Amyotrophic lateral sclerosis (also known as Lou gehrig’s disease), describes a progressive neurological degenerative condition that affects the motor pathways specifically involved in the control of voluntary muscles.
- Caused by change in SOD1 - superoxide dismutase that breaks down ROS that cause neuronal damage.
- Leads to degeneration of motor neurons in corticospinal tract (Betz cells) and neurons in anterior horn. Thinning of anterior roots and fibres pathways.
- Characterised by:
- Gliosis –> increase in glial / supporting cells following damage
- Astrocytosis –> increase in astrocytes following neuronal damage
- degeneration of corticospinal tract
- muscle atrophy
- Presents with Tonic atrophy –> muscle atrophy, fasiculations, hypereflexia
- Life expectancy only 2-6 years.
What is Friedrich’s ataxia?
What is the inheritance pattern? What is the cause?
How does it present?
- Friedrich’s ataxia is an autosomal recessive inherited disorder that affects the Frataxin gene, affecting Iron metabolism.
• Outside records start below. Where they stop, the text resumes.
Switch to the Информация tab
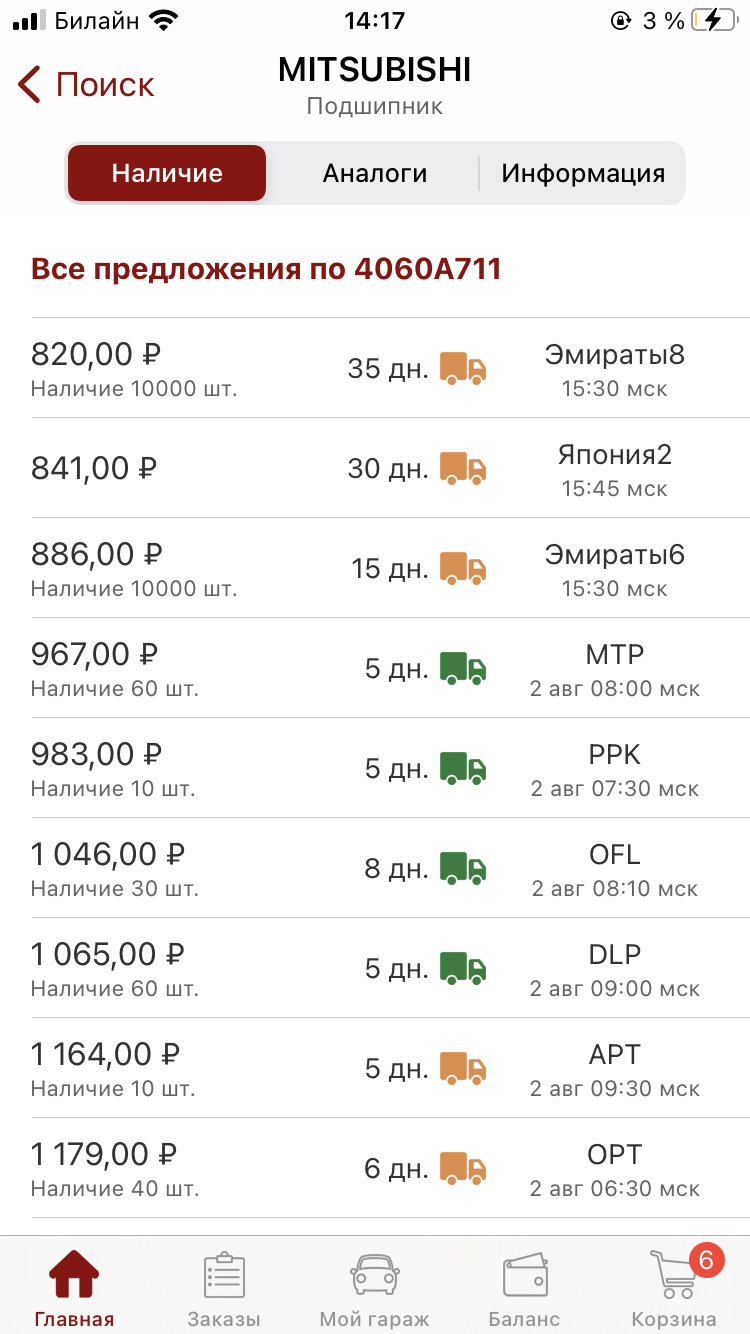 (x=583, y=173)
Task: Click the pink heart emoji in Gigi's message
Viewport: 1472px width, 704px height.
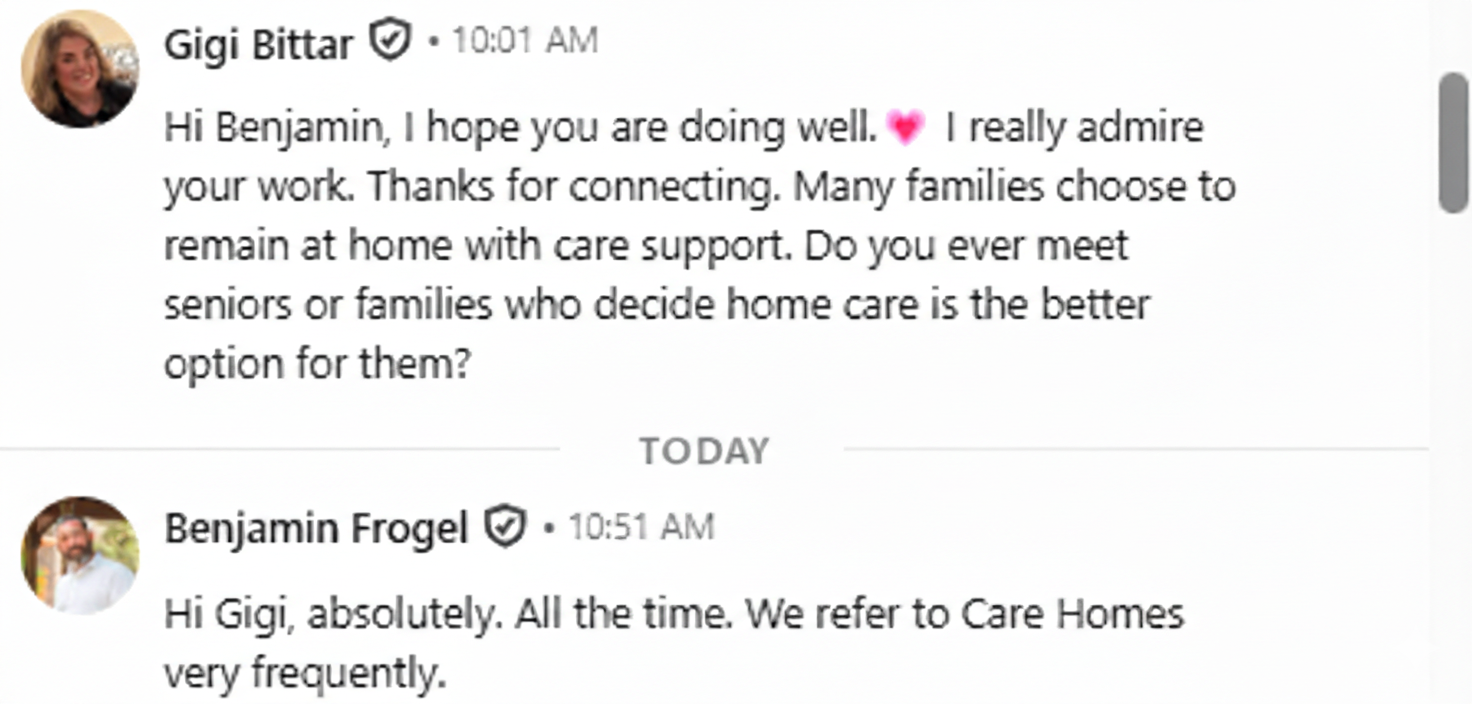Action: [x=906, y=128]
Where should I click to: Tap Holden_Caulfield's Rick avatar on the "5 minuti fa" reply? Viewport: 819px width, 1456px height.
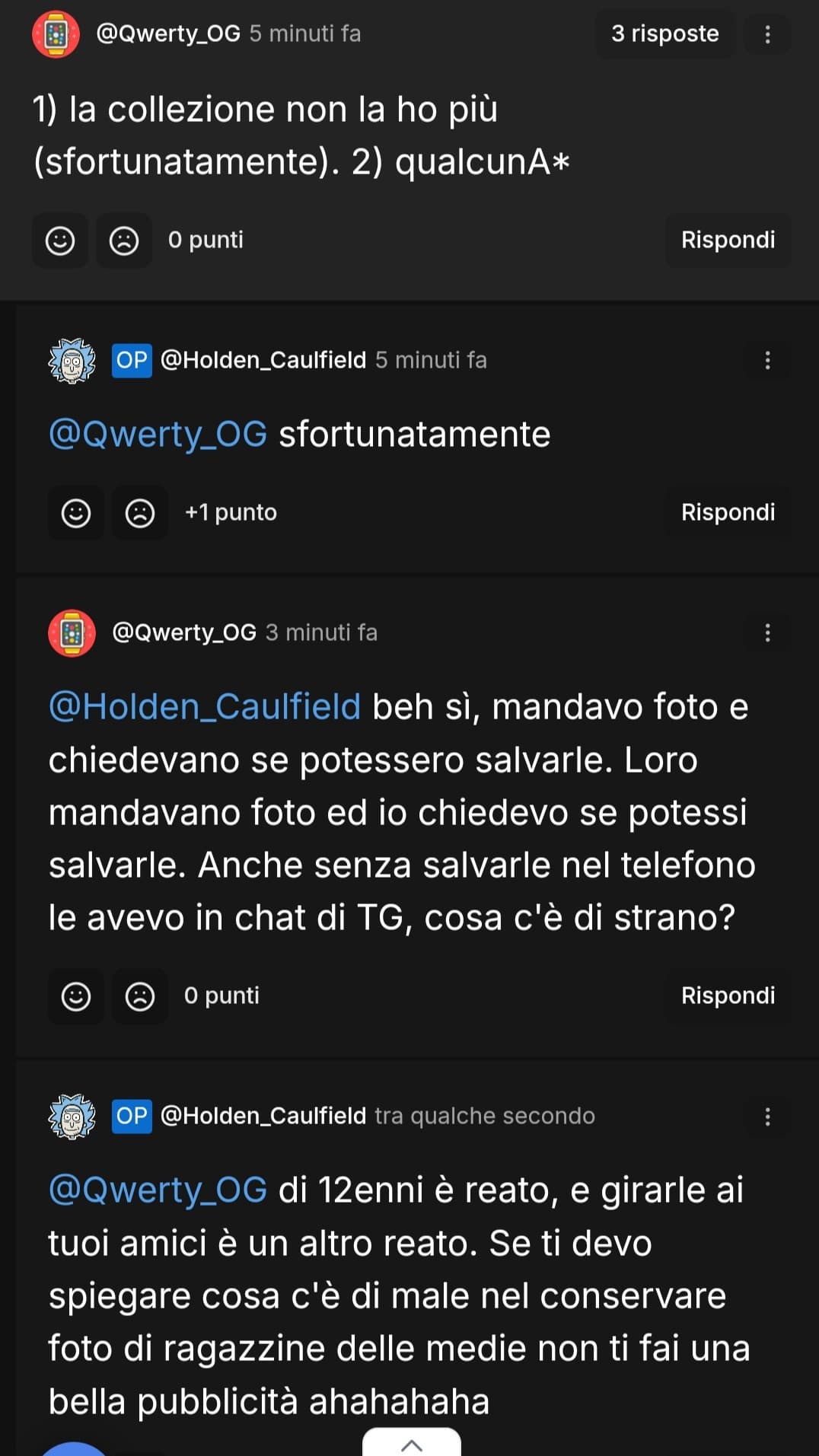pyautogui.click(x=72, y=360)
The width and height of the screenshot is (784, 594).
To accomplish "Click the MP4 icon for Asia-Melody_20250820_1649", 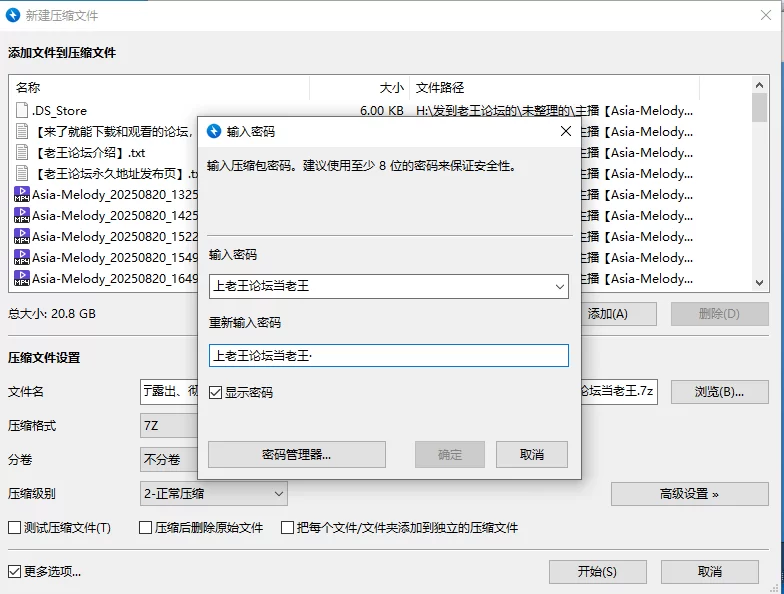I will (x=22, y=279).
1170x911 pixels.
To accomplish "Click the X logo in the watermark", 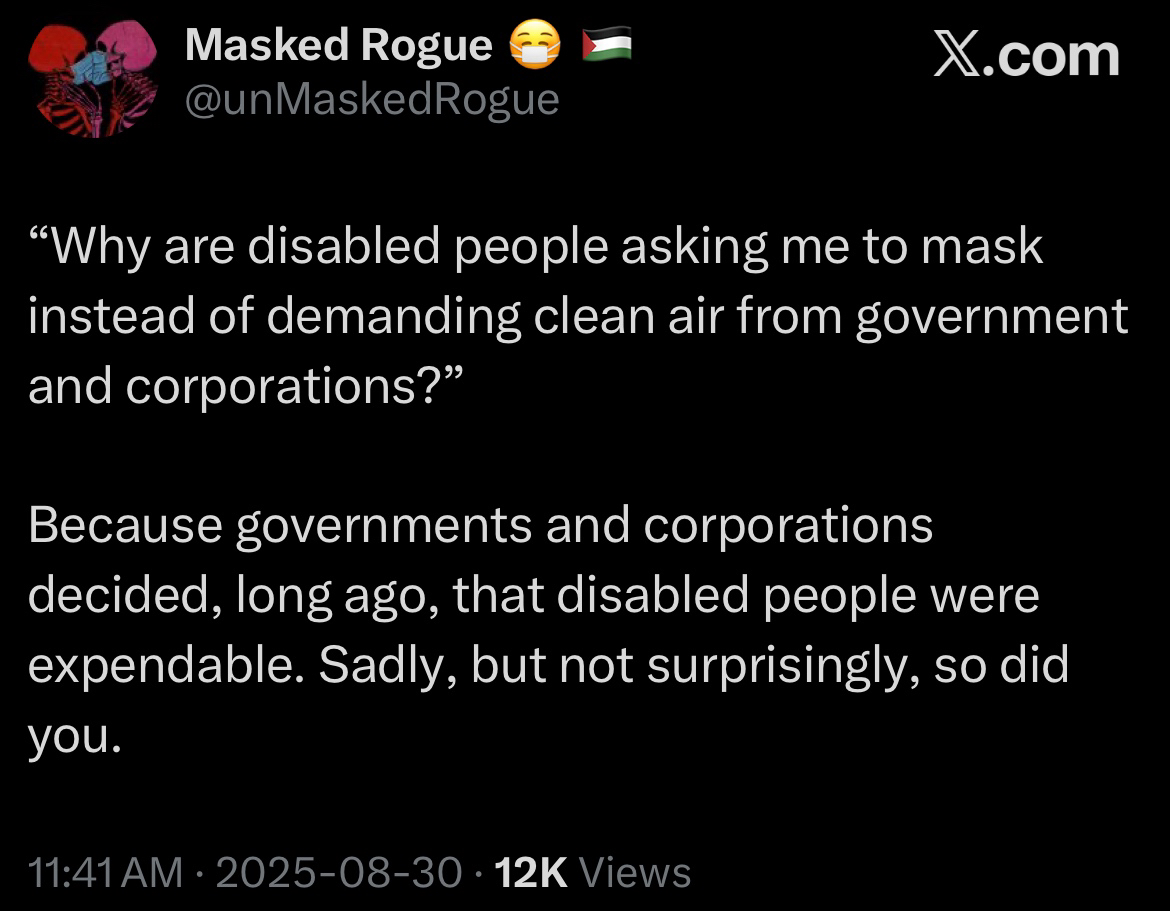I will click(958, 55).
- This leads to degeneration of large myelinated neurons, spinocerebellar tracts, dorsal columns, dorsal root ganglia and eventually loss of cerebellar mass and corticospinal tracts.
- Presents with:
- Progressive limb and gait ataxia
- Sensory ataxia
- Loss of proprioception, joint position and vibration senses
- Loss of tendon reflexes lower limb
- muscle weakness
- cardiomyopathy
- Dysmetria –> over or undershoot of movement
- Dysarthria –> difficult/ unclear articulation of speech
What is Guillain Barre syndrome?
What is the trigger?
How may it present?
What forms are there?
How is it treated?
- Guillian Barre syndrome is a progressive demyelinating autoimmune disorder triggered by an acute bacterial or viral infection.
- Presents with:
- rapid onset weakness and tingling that spread through the body
- prickling, pins and needles in peripheries
- Weakness in legs that spreads up body, unsteady walking
- difficulty with eye/ facial movements
- Generally starts in feet/legs and spreads upwards
- Peak symptoms 2-4 weeks after onset
- Can lead to paralysis
- Three forms:
- AIDP - acute inflammatory demyelinating polyradiculoneuropathy - most common
- miller fisher syndrome - ocular form
- Acute motor axonal neuropathy –> aggressive and nondemyelinating
- Treatment:
- Immunoglobulins
- Plasmapheresis (like dialysis but removes harmful antibodies).
- Good prognosis
What is multiple sclerosis?
How does it normally present?
How is MS diagnosed?
- Multiple sclerosis is a primary inflammatory, autoimmune disease causing CNS demyelination.
- Presents with neuropathy —> usually 1 feature initially , either blindness, weakness or numbness
Often presents with optic neuritis, may present similar to stroke.
- MS normally diagnosed via symptoms, there has to multiple systems of the CNS involved in the symptoms.
If there is only 1 symptom could infer it is only a lacunar infarct, if there are multiple areas affected (visual/ weakness/ numbness) likely to be MS.
Also take CSF sample —> looking for oligoclonal bands (immunoglobulins against oligodendrocytes). However not all MS patients will present with this —> 70%.
How can Multiple Sclerosis present differently?
- There are multiple types of MS (8 forms). The relapsing/ remitting course is the most likely.
- The benign form presents with its initial symptoms for a certain but then returns back to their normal function.
- Relapsing/ remitting—> patients start at a baseline level of disability and may have an episode/ attack in which symptoms worsen. They then return to this new baseline level of disability inbetween, worsening at next attack.
- Progressive forms:
- Secondary progressive —> No new disability in between attacks but then followed by a steady increase in disability.
- Primary progressive —> steady increase in disability without attacks.
How might MS present on a CT/MRI?
Outline the gross pathological changes of MS?
- Presents as loss of deep white matter
- Plaques which are the product of inflammation accumulate in demyelinated areas, seen as flares in white matter regions of the CNS.